Saved data entries
━━━━━━━━

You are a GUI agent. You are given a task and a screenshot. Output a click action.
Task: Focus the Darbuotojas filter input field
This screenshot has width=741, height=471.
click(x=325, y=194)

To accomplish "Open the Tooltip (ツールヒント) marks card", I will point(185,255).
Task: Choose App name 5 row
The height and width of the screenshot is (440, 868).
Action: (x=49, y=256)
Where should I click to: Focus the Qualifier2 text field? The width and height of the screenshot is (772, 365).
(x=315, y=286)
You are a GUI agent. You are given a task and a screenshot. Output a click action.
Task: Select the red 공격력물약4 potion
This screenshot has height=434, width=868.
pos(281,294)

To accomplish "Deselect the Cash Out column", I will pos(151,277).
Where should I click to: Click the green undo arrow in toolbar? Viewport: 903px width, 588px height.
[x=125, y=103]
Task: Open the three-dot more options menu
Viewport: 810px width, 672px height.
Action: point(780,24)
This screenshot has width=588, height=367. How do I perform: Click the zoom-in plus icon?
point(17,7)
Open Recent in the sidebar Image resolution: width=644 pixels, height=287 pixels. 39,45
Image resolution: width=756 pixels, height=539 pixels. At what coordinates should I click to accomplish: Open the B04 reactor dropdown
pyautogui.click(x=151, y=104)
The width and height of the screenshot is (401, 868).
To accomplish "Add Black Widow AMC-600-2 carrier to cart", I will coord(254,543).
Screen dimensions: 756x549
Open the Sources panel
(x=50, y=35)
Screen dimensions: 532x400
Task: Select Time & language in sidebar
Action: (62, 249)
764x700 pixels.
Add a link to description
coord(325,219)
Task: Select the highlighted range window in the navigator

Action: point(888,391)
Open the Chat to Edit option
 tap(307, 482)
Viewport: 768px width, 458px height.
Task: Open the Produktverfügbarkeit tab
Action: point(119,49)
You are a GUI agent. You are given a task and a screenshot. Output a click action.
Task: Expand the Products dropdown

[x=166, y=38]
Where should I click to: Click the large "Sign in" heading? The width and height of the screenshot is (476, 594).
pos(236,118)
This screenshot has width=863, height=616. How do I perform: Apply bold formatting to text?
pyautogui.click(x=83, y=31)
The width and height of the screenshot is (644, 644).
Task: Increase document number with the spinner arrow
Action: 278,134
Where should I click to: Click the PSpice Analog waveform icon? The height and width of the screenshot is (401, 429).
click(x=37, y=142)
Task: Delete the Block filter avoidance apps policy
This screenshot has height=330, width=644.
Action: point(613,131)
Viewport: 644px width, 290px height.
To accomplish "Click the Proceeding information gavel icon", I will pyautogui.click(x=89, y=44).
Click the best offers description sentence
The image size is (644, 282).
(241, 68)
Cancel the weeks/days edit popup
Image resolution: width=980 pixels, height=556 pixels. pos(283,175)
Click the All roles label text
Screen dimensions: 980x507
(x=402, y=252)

━━━━━━━━

## Action item
If a line in the entries holds the string "filter", copy it.

## Result of this exercise
Task: Focus the Darbuotojas filter input field
Task: Delete the Block filter avoidance apps policy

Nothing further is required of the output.